A pochi giorni dal lancio di "Azione", la nuova formazione politica ideata con Carlo Calenda, abbiamo sentito Matteo Richetti, che ci ha anticipato i tratti distintivi del nuovo soggeto. "Vogliamo riscoprire parole come ‘comunitarismo', che è l’esatto contrario di sovranismo, e ‘progressismo' per chi non si arrende a tenere l’Italia ferma, fuori dall’Europa e lontana dal cambiamento", premette subito il parlamentare eletto nelle fila del Partito Democratico.

Richetti, il prossimo 21 novembre lei e Carlo Calenda lancerete il vostro nuovo partito. Può parlarci di questa nuova formazione politica?

Il partito si chiamerà “Azione” perché vuole essere una chiamata “all’azione”. Vuole dire al Paese che non possiamo più rimanere con le mani in mano dopo aver visto una legislatura che è riuscita a dare vita a due governi imbarazzanti. Con Luigi Di Maio e Matteo Salvini per giunta, due leader di due coalizioni improponibili per risolvere la complessità dei problemi del Paese.

“Azione” è l’unico spazio politico che nasce per riorganizzare chi oggi non si riconosce in questo governo, cosa che non si può dire di Italia Viva. È uno spazio politico che pur partendo da due personalità che vengono dal percorso del centro sinistra si rivolge non tanto a un “centro politico” nel quale io non credo, ma a tutti coloro che non ritengono nazionalismi e sovranismi ricette utili per questo Paese. Noi vogliamo costruire un polo solidale e progressista. Rispetto a chi dice “ognuno chiuso in casa”, “caccia allo straniero” e “prima gli italiani”, noi vogliamo un partito che dica “uniti si è più forti”, e “integrati si è più sicuri”.

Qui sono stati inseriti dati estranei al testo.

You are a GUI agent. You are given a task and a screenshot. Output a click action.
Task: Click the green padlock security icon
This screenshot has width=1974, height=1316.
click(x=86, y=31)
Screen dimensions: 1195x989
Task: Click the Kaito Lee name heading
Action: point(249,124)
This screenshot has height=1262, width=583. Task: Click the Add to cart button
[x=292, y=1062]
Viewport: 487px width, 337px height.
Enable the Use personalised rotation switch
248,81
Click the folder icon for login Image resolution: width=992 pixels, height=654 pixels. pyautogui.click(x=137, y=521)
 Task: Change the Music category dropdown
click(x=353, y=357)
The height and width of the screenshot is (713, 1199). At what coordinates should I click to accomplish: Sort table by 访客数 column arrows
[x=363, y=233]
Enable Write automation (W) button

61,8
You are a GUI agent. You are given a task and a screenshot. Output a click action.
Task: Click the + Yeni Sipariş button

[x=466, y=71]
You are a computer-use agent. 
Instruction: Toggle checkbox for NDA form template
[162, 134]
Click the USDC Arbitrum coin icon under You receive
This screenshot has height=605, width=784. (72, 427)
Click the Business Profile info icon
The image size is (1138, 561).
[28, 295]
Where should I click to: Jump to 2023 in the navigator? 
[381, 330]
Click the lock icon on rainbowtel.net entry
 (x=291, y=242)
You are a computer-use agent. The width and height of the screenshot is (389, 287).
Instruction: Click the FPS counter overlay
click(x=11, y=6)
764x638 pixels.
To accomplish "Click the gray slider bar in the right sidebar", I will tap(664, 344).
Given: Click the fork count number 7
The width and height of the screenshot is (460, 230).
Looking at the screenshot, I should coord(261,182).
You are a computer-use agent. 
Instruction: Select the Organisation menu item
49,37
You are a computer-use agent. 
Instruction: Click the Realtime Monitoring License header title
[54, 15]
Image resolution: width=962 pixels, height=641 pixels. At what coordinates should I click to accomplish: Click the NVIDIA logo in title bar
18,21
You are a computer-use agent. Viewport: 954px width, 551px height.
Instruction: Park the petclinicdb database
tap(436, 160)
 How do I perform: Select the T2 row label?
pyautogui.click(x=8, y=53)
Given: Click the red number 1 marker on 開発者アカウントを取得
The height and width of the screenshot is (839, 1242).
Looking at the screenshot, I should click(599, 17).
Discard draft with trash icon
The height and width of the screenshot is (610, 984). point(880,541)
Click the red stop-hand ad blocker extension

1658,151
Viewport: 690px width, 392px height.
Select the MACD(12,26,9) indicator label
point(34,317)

Credo anche che alcune categorie, dai liberali ai social-democratici, non siano più definizioni nelle quali gli italiani si rappresentano. Se oggi qualcuno non si definisce più di destra, ma si definisce sovranista, forse noi dovremmo riscoprire termini diversi dalla sinistra o dalla socialdemocrazia, come ad esempio “comunitarismo” che è l’esatto contrario del sovranismo, e “progressismo”, per chi non si arrende a tenere l’Italia ferma, fuori dall’Europa e lontana dal cambiamento.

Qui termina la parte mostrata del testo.